*EXTRACTED INFORMATION:*
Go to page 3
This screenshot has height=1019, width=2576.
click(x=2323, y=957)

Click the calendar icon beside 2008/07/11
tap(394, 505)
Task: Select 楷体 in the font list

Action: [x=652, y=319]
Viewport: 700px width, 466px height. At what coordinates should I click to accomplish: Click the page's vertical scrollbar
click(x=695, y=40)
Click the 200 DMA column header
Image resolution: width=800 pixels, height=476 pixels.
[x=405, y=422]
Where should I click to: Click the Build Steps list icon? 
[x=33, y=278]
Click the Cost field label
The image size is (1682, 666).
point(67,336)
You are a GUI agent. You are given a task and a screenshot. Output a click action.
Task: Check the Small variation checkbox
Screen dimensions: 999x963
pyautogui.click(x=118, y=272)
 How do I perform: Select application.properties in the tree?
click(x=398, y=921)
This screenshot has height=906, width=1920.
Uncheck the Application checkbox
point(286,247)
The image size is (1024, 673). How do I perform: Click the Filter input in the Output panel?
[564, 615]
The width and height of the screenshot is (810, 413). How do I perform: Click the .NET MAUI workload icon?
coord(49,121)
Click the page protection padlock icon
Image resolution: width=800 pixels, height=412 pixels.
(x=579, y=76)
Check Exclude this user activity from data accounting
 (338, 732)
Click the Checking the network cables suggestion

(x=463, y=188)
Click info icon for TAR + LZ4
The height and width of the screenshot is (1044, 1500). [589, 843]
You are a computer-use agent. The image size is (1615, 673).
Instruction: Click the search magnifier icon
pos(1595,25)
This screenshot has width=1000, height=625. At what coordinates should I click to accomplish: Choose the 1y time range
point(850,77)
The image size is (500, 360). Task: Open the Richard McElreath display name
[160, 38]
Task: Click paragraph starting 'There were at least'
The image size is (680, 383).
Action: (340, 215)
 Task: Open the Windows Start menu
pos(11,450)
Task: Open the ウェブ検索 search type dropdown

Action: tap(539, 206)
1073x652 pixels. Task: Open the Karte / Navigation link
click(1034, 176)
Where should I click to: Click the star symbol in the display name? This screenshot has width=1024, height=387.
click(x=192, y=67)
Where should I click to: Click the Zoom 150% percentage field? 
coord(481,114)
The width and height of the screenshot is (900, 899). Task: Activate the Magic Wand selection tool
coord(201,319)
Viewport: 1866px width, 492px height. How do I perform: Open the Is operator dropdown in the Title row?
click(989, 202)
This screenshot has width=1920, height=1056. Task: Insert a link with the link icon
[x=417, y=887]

*ASSIGNED TASK:* The data above needs retyping. Reproduce each line exactly.

*RESULT FOR THIS TASK:*
Go to page 3
This screenshot has height=1019, width=2576.
click(x=2323, y=957)

Click the calendar icon beside 2008/07/11
tap(394, 505)
Task: Select 楷体 in the font list

Action: [x=652, y=319]
Viewport: 700px width, 466px height. At what coordinates should I click to accomplish: Click the page's vertical scrollbar
click(x=695, y=40)
Click the 200 DMA column header
Image resolution: width=800 pixels, height=476 pixels.
[x=405, y=422]
Where should I click to: Click the Build Steps list icon? 
[x=33, y=278]
Click the Cost field label
The image size is (1682, 666).
point(67,336)
You are a GUI agent. You are given a task and a screenshot. Output a click action.
Task: Check the Small variation checkbox
Screen dimensions: 999x963
pyautogui.click(x=118, y=272)
 How do I perform: Select application.properties in the tree?
click(x=398, y=921)
This screenshot has height=906, width=1920.
Uncheck the Application checkbox
point(286,247)
The image size is (1024, 673). How do I perform: Click the Filter input in the Output panel?
[564, 615]
The width and height of the screenshot is (810, 413). How do I perform: Click the .NET MAUI workload icon?
coord(49,121)
Click the page protection padlock icon
Image resolution: width=800 pixels, height=412 pixels.
(x=579, y=76)
Check Exclude this user activity from data accounting
 (338, 732)
Click the Checking the network cables suggestion

(x=463, y=188)
Click info icon for TAR + LZ4
The height and width of the screenshot is (1044, 1500). [589, 843]
You are a computer-use agent. The image size is (1615, 673).
Instruction: Click the search magnifier icon
pos(1595,25)
This screenshot has width=1000, height=625. At what coordinates should I click to accomplish: Choose the 1y time range
point(850,77)
The image size is (500, 360). Task: Open the Richard McElreath display name
[160, 38]
Task: Click paragraph starting 'There were at least'
The image size is (680, 383).
Action: (340, 215)
 Task: Open the Windows Start menu
pos(11,450)
Task: Open the ウェブ検索 search type dropdown

Action: tap(539, 206)
1073x652 pixels. Task: Open the Karte / Navigation link
click(1034, 176)
Where should I click to: Click the star symbol in the display name? This screenshot has width=1024, height=387.
click(x=192, y=67)
Where should I click to: Click the Zoom 150% percentage field? 
coord(481,114)
The width and height of the screenshot is (900, 899). Task: Activate the Magic Wand selection tool
coord(201,319)
Viewport: 1866px width, 492px height. How do I perform: Open the Is operator dropdown in the Title row?
click(989, 202)
This screenshot has width=1920, height=1056. Task: Insert a link with the link icon
[x=417, y=887]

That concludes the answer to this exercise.